7.    Stay away from public disputes.  If you disagree with the outcome of roleplay, the method of roleplay or the roleplaying habits of another player, take it to instant messages.  Do not, under any circumstances, create a spectacle.  Public, out of character squabbles are the true sign of a novice, or bad roleplayer.

8.    Bring in the Gamemaster.  No matter what you try to do, you cannot reach a resolution for the dispute you are involved in.  What should you do?  Call in a Gamemaster, Moderator or Administrator to help resolve it.  A majority of the roleplay sims will have this “feature” for disputes that cannot reach conclusion between the players.  Hopefully always someone who is well versed on the rules and can be an unbiased decision maker.  Sometimes, they may choose to nullify the line of roleplay from a certain point completely to keep the peace.  Other times they may rule in your favor, or the favor of another.  Regardless of the outcome, their word is final.  Take it and move on!

9.    Excuse yourself with class.  Is the wife calling you to dinner?  Did one of your kids just spill a glass of juice down your sock?  Don’t panic….the roleplay can wait.  But as a courtesy, don’t leave the roleplayers hanging either.  A brief instant message will suffice explaining your need to run quickly….or even in the midst of roleplay “Far in the distance I see the curl of dark smoke rise from the area that is my home.  With great alarm I take off running towards it, waving a hasty goodbye to my fellow subjects!

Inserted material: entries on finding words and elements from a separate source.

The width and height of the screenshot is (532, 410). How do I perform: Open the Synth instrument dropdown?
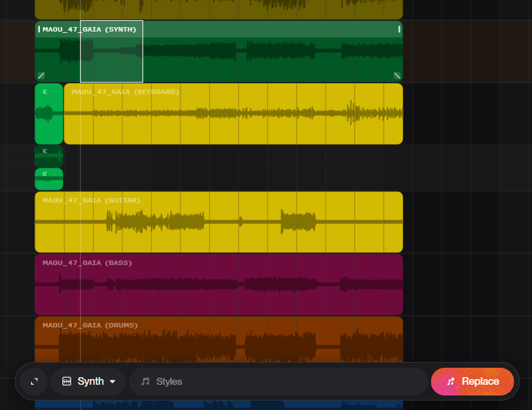[89, 382]
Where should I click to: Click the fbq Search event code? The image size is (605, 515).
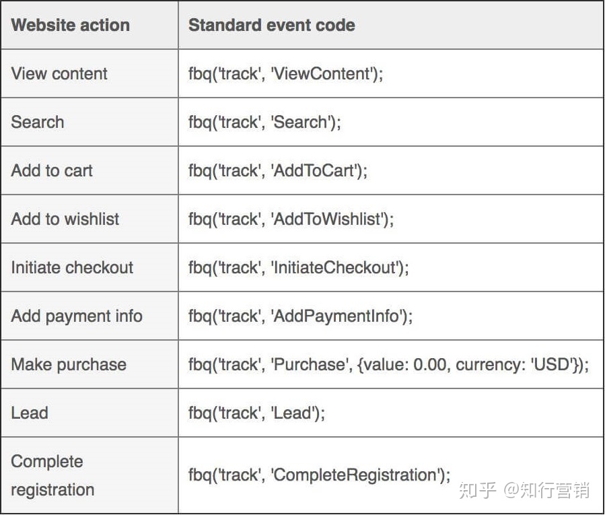click(264, 123)
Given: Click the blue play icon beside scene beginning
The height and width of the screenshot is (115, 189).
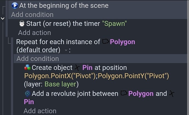Looking at the screenshot, I should (15, 5).
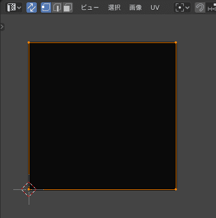Select the top-right UV vertex
216x218 pixels.
pos(176,42)
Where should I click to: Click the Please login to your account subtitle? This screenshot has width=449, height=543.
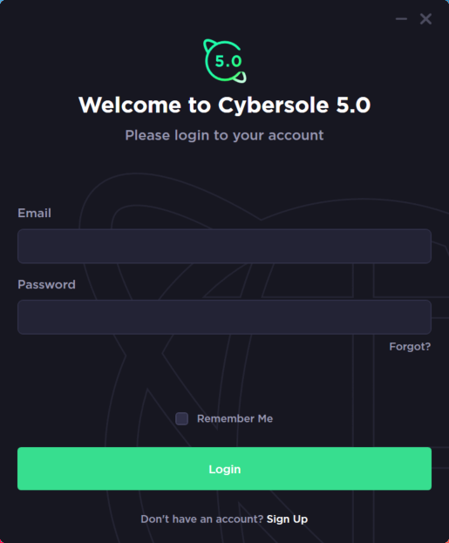tap(225, 135)
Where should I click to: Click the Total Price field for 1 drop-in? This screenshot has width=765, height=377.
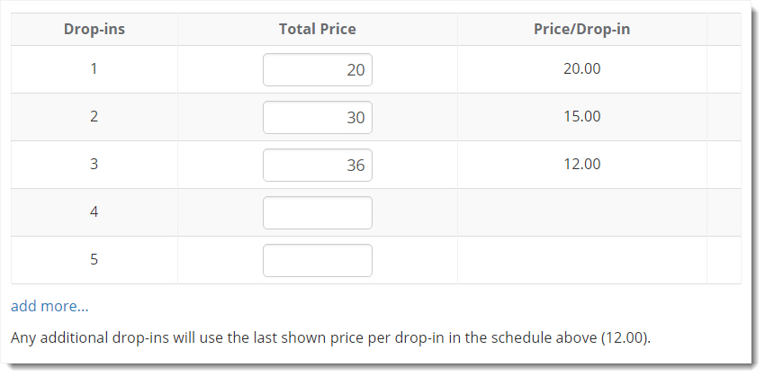tap(318, 70)
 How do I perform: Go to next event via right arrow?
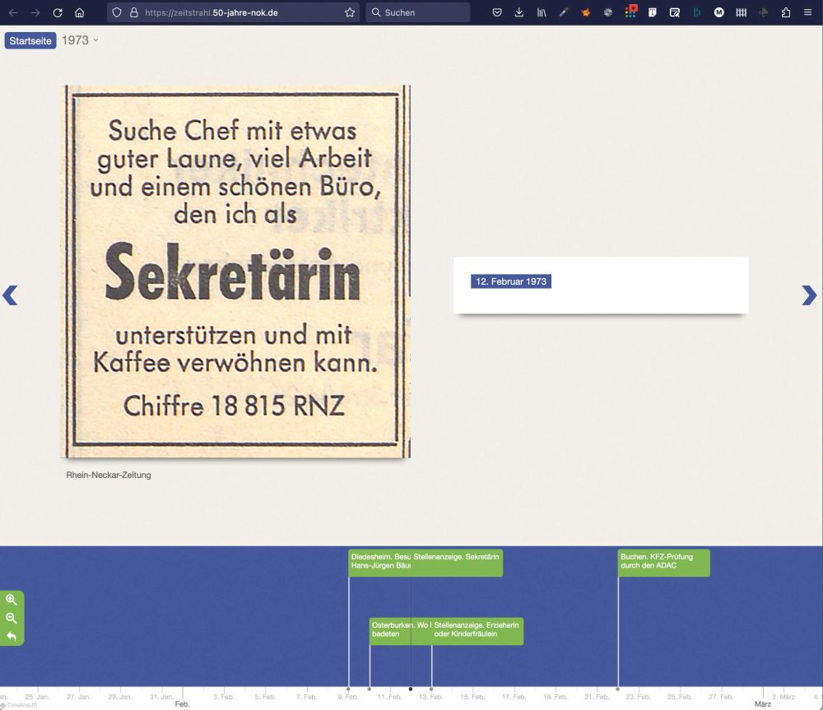pos(810,295)
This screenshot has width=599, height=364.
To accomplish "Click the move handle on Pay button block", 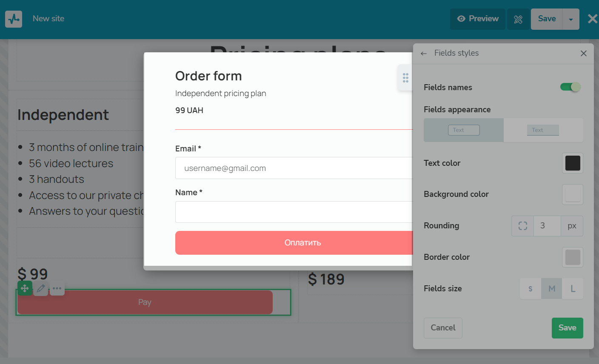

•    Be creative with your roleplay.  Close your eyes for a moment and lose yourself in your character.  What would he or she do?  How would they respond?  What would they think?  If someone drops to their knees and proposes marriage to your character, would she run?  Would she gladly accept?  Would she laugh?  Don’t be afraid to take that moment to truly live your character.

•    Don’t over-flower.  Don’t litter your roleplay with giant, ten cent words or novellas.  Beautiful language is a definite advantage in this medium of roleplay but you can be descriptive and creative without inducing yawns from those playing with you.  People roleplay to interact, keep your posts as brief as possible.

•    Don’t under-flower.  It can be difficult at times to know what is too much or not enough.  While you don’t want to bore other roleplayers with big, extravagant posts, you don’t want to turn them off with “one-hit wonders” either.  For example, you have just met the Queen of the Realm.  She extends her hand to you in greeting.  Do you “Shakes Queens hand.”?  Or do you “Take the surprisingly delicate hand of the Queen in his own gently lifting it to his lips in deep regard and respect.”?

•    Follow through.  If you start a line of roleplay, finish that line of roleplay.  Don’t leave it dangling out there particularly if you have involved others.  You may find it useful to prepare a story.  Know where you want to start, the general direction you want it to go (there’s no reason to be specific) and how you would like it to end.  Then embellish and enhance as it progresses.

Roleplay is supposed to be a form of escape for you and your fellow players.  It is voluntary, consensual, and should never, ever be stressful or full of unwanted drama.  Know when to stop and take a step back, breathe, and re-evaluate your role and where you are headed with it.  And if all else fails….start over again!  Happy Roleplaying!

Well, These are great rolepalying tips... I will certainly consider then when.. roleplaying.... Thanks Grace for writing then and sharing them with us.